YOUR GOAL:
From the line that includes "Free XXX Video (216, 2542)" to the last line of the data, quote each line precisely; both boundary lines belong in the answer.

(Stored records)
====================

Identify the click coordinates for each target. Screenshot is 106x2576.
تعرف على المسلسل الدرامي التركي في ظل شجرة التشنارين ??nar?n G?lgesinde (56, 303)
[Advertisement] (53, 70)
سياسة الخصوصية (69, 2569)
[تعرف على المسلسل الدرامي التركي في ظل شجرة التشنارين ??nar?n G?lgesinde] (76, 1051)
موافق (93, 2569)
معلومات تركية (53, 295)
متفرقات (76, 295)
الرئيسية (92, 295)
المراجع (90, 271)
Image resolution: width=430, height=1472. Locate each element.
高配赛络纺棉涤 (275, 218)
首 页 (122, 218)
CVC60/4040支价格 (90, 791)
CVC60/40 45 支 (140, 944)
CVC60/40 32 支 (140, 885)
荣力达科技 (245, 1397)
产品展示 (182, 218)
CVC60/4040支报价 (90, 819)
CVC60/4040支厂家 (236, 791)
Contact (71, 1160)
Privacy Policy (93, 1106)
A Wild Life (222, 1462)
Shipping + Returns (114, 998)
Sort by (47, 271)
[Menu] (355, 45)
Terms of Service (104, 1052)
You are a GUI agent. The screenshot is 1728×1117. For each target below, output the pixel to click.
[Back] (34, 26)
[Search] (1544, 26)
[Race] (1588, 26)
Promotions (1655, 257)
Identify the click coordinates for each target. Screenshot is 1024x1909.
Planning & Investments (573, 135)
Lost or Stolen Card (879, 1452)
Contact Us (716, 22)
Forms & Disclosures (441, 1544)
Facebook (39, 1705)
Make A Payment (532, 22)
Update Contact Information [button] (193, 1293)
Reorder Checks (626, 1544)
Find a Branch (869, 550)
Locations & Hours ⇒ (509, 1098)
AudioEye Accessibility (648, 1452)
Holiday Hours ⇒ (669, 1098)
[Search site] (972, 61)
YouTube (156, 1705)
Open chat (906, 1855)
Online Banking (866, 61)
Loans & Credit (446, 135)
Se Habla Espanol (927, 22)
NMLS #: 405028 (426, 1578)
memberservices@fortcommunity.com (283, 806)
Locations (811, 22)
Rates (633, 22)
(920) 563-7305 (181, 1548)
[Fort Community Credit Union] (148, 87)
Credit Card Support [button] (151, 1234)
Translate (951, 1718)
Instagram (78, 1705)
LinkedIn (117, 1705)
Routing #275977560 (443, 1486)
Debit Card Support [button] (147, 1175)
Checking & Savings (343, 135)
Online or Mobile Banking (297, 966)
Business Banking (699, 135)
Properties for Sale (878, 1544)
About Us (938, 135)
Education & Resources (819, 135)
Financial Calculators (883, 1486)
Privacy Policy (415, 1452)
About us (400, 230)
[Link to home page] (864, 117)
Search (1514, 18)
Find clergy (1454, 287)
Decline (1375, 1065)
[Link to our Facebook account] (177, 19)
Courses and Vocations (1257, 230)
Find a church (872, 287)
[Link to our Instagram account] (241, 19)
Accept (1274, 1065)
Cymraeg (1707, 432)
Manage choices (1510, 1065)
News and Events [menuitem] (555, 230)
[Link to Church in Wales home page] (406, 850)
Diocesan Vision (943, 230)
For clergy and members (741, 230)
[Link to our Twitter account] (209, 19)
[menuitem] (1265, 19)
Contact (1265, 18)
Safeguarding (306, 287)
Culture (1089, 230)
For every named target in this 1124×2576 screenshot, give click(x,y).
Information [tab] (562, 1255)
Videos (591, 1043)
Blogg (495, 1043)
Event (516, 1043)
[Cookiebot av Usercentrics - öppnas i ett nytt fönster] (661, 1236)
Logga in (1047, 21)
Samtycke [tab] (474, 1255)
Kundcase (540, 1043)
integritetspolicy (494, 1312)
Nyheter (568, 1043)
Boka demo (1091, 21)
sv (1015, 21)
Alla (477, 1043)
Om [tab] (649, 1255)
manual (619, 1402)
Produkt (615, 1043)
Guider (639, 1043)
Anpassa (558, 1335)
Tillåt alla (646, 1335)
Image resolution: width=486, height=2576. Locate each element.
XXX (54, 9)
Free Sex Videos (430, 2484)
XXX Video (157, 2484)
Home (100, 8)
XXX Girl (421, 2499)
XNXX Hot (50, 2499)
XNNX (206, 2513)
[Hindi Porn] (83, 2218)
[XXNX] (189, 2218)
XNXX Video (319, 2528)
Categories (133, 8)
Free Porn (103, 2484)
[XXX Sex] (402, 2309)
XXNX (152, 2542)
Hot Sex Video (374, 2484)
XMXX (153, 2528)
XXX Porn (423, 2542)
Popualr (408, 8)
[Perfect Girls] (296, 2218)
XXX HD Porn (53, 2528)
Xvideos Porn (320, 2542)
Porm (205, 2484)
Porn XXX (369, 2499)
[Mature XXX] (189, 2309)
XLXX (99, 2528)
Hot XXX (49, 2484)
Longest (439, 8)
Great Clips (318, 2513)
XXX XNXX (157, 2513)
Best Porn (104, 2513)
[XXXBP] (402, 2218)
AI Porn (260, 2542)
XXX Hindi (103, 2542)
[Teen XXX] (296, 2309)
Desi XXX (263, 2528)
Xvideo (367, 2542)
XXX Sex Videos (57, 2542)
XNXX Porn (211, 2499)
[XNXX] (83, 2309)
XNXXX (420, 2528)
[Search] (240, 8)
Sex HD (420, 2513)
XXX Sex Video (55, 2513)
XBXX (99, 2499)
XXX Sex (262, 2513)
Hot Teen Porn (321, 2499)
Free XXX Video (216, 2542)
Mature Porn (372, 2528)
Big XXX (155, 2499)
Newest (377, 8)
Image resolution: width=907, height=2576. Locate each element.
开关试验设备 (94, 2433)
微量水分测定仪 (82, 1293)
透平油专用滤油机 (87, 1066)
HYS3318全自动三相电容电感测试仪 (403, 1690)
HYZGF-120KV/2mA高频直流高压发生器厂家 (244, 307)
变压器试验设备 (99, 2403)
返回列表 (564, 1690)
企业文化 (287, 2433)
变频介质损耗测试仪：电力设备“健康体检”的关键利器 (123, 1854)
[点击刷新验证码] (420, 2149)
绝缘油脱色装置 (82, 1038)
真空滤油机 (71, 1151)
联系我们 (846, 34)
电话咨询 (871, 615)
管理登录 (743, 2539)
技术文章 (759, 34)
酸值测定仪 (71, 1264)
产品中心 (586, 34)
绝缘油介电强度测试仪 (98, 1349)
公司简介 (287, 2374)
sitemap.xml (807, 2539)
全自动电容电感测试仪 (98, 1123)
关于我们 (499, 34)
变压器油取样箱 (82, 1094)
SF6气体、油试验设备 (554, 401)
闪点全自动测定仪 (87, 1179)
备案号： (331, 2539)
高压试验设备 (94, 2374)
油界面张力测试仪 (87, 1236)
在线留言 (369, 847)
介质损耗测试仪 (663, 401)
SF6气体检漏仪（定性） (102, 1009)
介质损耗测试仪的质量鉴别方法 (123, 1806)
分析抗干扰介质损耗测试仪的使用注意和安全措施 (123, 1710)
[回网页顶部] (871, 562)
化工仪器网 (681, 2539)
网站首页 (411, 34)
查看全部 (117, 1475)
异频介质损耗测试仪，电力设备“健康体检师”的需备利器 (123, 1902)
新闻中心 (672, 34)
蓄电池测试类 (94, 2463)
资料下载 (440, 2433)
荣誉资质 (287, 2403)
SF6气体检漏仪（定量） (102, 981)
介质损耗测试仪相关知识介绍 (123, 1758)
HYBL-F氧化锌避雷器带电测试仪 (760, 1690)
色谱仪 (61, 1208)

====================

TASK RESPONSE:
Free XXX Video (216, 2542)
Mature Porn (372, 2528)
Big XXX (155, 2499)
Newest (377, 8)
Image resolution: width=907, height=2576. Locate each element.
开关试验设备 (94, 2433)
微量水分测定仪 (82, 1293)
透平油专用滤油机 (87, 1066)
HYS3318全自动三相电容电感测试仪 (403, 1690)
HYZGF-120KV/2mA高频直流高压发生器厂家 (244, 307)
变压器试验设备 (99, 2403)
返回列表 (564, 1690)
企业文化 (287, 2433)
变频介质损耗测试仪：电力设备“健康体检”的关键利器 (123, 1854)
[点击刷新验证码] (420, 2149)
绝缘油脱色装置 (82, 1038)
真空滤油机 (71, 1151)
联系我们 (846, 34)
电话咨询 (871, 615)
管理登录 (743, 2539)
技术文章 (759, 34)
酸值测定仪 (71, 1264)
产品中心 (586, 34)
绝缘油介电强度测试仪 (98, 1349)
公司简介 (287, 2374)
sitemap.xml (807, 2539)
全自动电容电感测试仪 (98, 1123)
关于我们 (499, 34)
变压器油取样箱 (82, 1094)
SF6气体、油试验设备 (554, 401)
闪点全自动测定仪 (87, 1179)
备案号： (331, 2539)
高压试验设备 (94, 2374)
油界面张力测试仪 (87, 1236)
在线留言 (369, 847)
介质损耗测试仪 (663, 401)
SF6气体检漏仪（定性） (102, 1009)
介质损耗测试仪的质量鉴别方法 (123, 1806)
分析抗干扰介质损耗测试仪的使用注意和安全措施 (123, 1710)
[回网页顶部] (871, 562)
化工仪器网 (681, 2539)
网站首页 (411, 34)
查看全部 (117, 1475)
异频介质损耗测试仪，电力设备“健康体检师”的需备利器 (123, 1902)
新闻中心 (672, 34)
蓄电池测试类 (94, 2463)
资料下载 (440, 2433)
荣誉资质 (287, 2403)
SF6气体检漏仪（定量） (102, 981)
介质损耗测试仪相关知识介绍 (123, 1758)
HYBL-F氧化锌避雷器带电测试仪 (760, 1690)
色谱仪 (61, 1208)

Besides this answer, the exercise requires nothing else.